Where the film is of interest is
in its director Christophe Gans. He belongs to the school of directors paying
tribute to older genre films and characters, without the sarcasm and irony that
seeped into more modern adaptation. He is someone who has always taken his
material serious; from his own genre hybrid Brotherhood of the Wolf (2001) to his 2006 adaptation of Silent Hill, his fan base wishes he
made more films and even the list of characters he wanted to adapt to screen
but couldn't (Fantômas, Space Adventure Cobra) reads as someone
very different from even a Quentin
Tarantino in attitude. He's also someone who officially got into filmmaking
through Brian Yuzna. His first work
after making shorts is sadly in the disappointing Lovecraft anthology Necronomicon (1993), but Crying Freeman even if it's a very
cheesy mid-nineties action film shows where he got his fan base from onwards.If
anything it has a personality that's admirable even if the results are a
failure, how sincere it takes its source material an admirable attempt.
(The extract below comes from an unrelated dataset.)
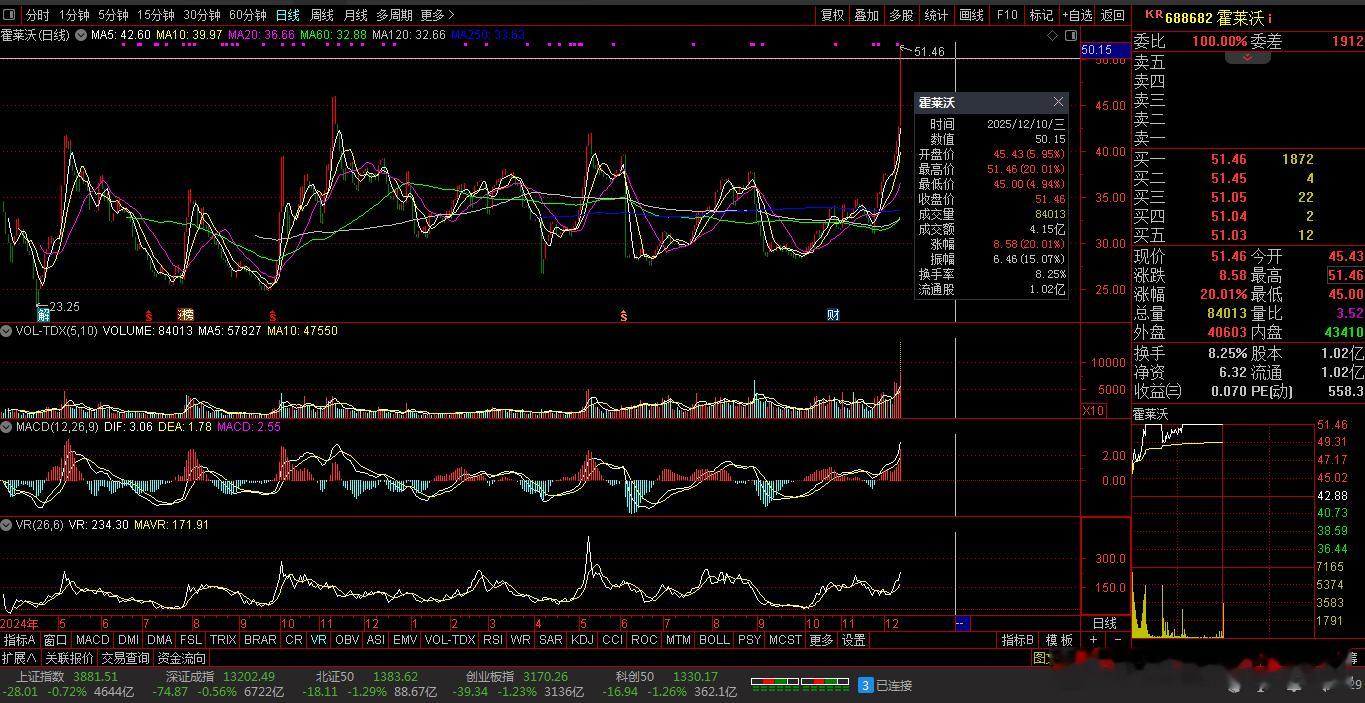
Task: Expand the 霍莱沃(日线) indicator dropdown arrow
Action: [x=80, y=36]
This in
particular is important as, if the film was significantly better, there are
aspects that were already in the film we got which would've made it great in
another context.
That it feels like an
international co-production and embraces that fact with various languages
spoken; it even does Canada a service of filming there but not just to
represent other countries, scenes explicitly set in Vancouver. That I loved the
music by Patrick O'Hearn immmensely,
of its time but moody and compelling. The style of the film in production
design is stylish as was the case even with the worst of the nineties
adaptations of pop culture. And Mark
Dacascos was a great choice to lead the film, who in a list of actors who
should've had bigger careers is that most depressing for me. Someone who is
striking onscreen, an accomplished martial artist in films like Drive (1997), yet never having a big
break. (Not helped by how some of the films he was in the mid nineties were not
released in the US (Crying Freeman),
were cut down for release (Drive) or
were like The Island of Dr. Moreau
(1996) where his small role would be barely thought about in the infamy of
that film's production history). If anything, whilst the film does not succeed
in the slightest, there was at least an admirable attempt at creating an
interesting film with the 1995 Crying
Freeman adaptation. Whilst the results do not fully come together, like a
lot of these early attempts at adapting other media in the nineties, they
possess a sense of character that you can even dispute exist equally in the
more financially successful ones of a few decades later, films which are more
focused but have significantly less personality then their predecessors.